→ PROBLEM DESCRIPTION: The answer should be an exact copy of the lines from the one with "[X (dříve Twitter)" through the end of the listing below, with no other lines.

(Beginning of EXTRACTED INFORMATION)

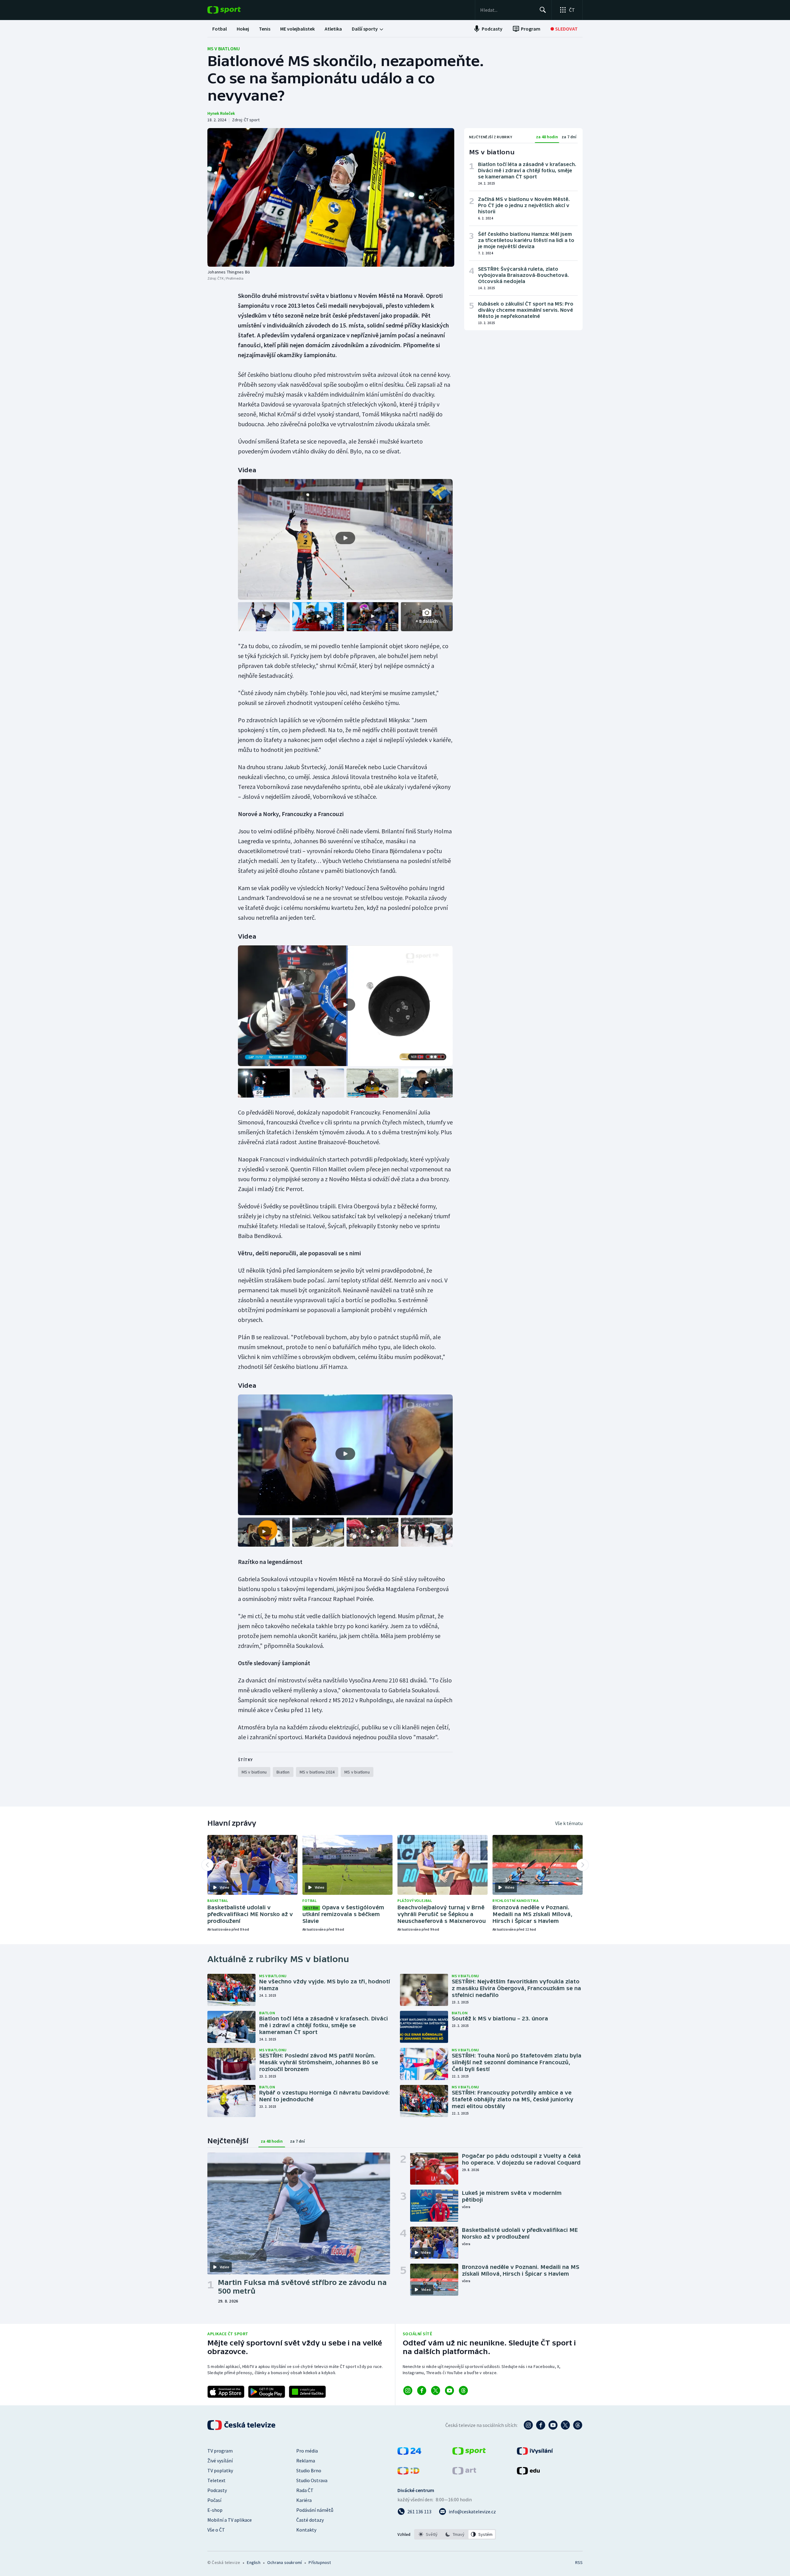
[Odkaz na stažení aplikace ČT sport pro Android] (266, 2392)
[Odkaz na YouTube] (449, 2390)
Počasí (214, 2500)
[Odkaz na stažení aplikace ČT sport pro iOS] (225, 2392)
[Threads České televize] (578, 2425)
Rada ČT (305, 2490)
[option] (428, 2534)
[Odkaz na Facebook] (422, 2390)
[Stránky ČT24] (409, 2453)
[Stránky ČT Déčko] (408, 2473)
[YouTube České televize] (553, 2425)
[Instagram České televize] (528, 2425)
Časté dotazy (310, 2520)
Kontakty (306, 2530)
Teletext (216, 2480)
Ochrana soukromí (284, 2562)
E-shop (214, 2510)
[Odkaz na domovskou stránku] (233, 10)
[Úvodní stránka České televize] (241, 2425)
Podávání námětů (314, 2510)
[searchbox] (507, 10)
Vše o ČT (216, 2530)
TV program (220, 2451)
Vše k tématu (569, 1823)
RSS (579, 2562)
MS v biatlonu (223, 48)
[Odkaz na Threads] (463, 2390)
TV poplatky (220, 2470)
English (253, 2562)
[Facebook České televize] (541, 2425)
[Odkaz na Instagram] (408, 2390)
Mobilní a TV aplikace (229, 2520)
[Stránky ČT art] (464, 2473)
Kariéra (304, 2500)
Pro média (307, 2451)
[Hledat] (543, 10)
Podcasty (217, 2490)
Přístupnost (320, 2562)
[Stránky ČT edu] (528, 2473)
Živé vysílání (220, 2460)
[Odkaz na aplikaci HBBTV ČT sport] (307, 2392)
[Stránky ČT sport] (469, 2453)
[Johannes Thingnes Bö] (330, 197)
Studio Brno (308, 2470)
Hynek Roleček (221, 113)
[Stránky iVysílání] (535, 2453)
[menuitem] (219, 28)
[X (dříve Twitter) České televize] (565, 2425)
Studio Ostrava (311, 2480)
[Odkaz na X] (435, 2390)
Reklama (305, 2460)
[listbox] (455, 2534)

(End of EXTRACTED INFORMATION)

→ EXERCISE ANSWER:
[X (dříve Twitter) České televize] (565, 2425)
Studio Ostrava (311, 2480)
[Odkaz na X] (435, 2390)
Reklama (305, 2460)
[listbox] (455, 2534)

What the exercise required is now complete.